→ **Exercise details**: Update the material below so that "Nouvelles" reads "Actualités" and everything else stays the same. Omit the pictures from your answer.

→ **Stored rows**:
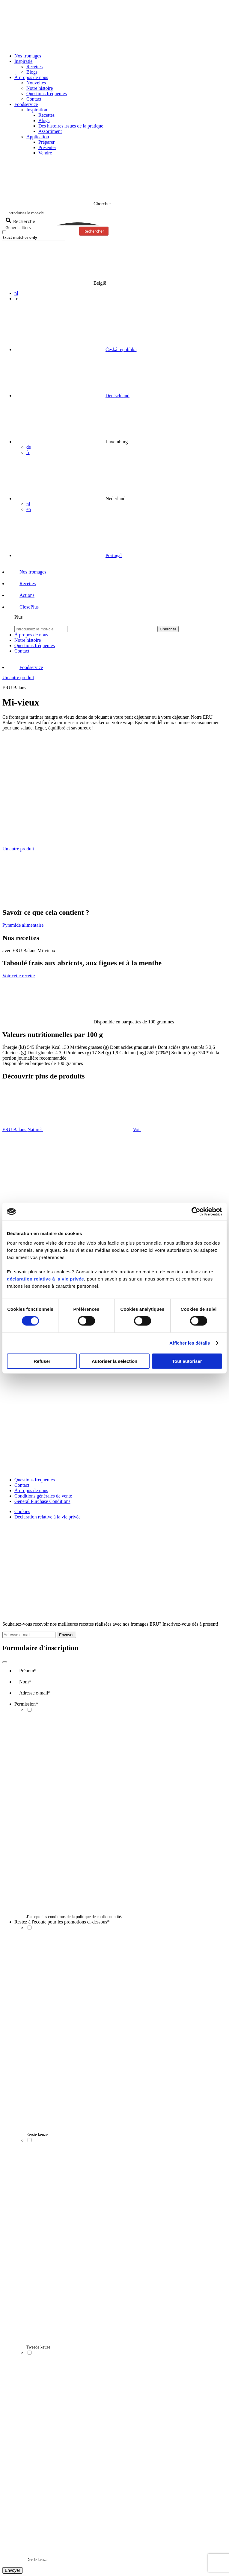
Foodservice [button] (26, 104)
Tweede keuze (38, 2347)
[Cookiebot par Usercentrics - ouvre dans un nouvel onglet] (196, 1211)
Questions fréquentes (46, 93)
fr (28, 452)
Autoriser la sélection (115, 1360)
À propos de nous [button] (31, 77)
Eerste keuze (37, 2134)
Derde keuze (36, 2559)
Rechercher (94, 231)
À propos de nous (31, 1490)
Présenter (47, 147)
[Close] (4, 1662)
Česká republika (121, 349)
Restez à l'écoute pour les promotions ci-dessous (61, 1921)
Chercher (168, 629)
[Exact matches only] (4, 232)
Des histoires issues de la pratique (70, 125)
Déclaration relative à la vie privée (47, 1516)
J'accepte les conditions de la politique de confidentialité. (74, 1916)
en (28, 509)
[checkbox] (32, 235)
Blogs (31, 72)
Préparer (46, 142)
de (28, 447)
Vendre (45, 152)
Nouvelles (36, 82)
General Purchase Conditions (42, 1501)
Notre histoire (39, 88)
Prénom (28, 1670)
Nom (25, 1681)
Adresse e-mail (34, 1692)
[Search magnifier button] (21, 221)
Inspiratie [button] (23, 61)
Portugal (114, 555)
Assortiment (50, 131)
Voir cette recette (18, 975)
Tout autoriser (187, 1360)
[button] (24, 606)
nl (16, 293)
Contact (33, 98)
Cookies (22, 1511)
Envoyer (66, 1635)
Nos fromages (27, 55)
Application (37, 136)
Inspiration (36, 109)
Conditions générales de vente (43, 1495)
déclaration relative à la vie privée (45, 1278)
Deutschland (117, 395)
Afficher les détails (189, 1342)
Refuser (42, 1360)
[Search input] (114, 212)
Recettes (34, 66)
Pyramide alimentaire (22, 925)
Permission (26, 1703)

→ **Task result**:
Foodservice [button] (26, 104)
Tweede keuze (38, 2347)
[Cookiebot par Usercentrics - ouvre dans un nouvel onglet] (196, 1211)
Questions fréquentes (46, 93)
fr (28, 452)
Autoriser la sélection (115, 1360)
À propos de nous [button] (31, 77)
Eerste keuze (37, 2134)
Derde keuze (36, 2559)
Rechercher (94, 231)
À propos de nous (31, 1490)
Présenter (47, 147)
[Close] (4, 1662)
Česká republika (121, 349)
Restez à l'écoute pour les promotions ci-dessous (61, 1921)
Chercher (168, 629)
[Exact matches only] (4, 232)
Des histoires issues de la pratique (70, 125)
Déclaration relative à la vie privée (47, 1516)
J'accepte les conditions de la politique de confidentialité. (74, 1916)
en (28, 509)
[checkbox] (32, 235)
Blogs (31, 72)
Préparer (46, 142)
de (28, 447)
Vendre (45, 152)
Actualités (36, 82)
General Purchase Conditions (42, 1501)
Notre histoire (39, 88)
Prénom (28, 1670)
Nom (25, 1681)
Adresse e-mail (34, 1692)
[Search magnifier button] (21, 221)
Inspiratie [button] (23, 61)
Portugal (114, 555)
Assortiment (50, 131)
Voir cette recette (18, 975)
Tout autoriser (187, 1360)
[button] (24, 606)
nl (16, 293)
Contact (33, 98)
Cookies (22, 1511)
Envoyer (66, 1635)
Nos fromages (27, 55)
Application (37, 136)
Inspiration (36, 109)
Conditions générales de vente (43, 1495)
déclaration relative à la vie privée (45, 1278)
Deutschland (117, 395)
Afficher les détails (189, 1342)
Refuser (42, 1360)
[Search input] (114, 212)
Recettes (34, 66)
Pyramide alimentaire (22, 925)
Permission (26, 1703)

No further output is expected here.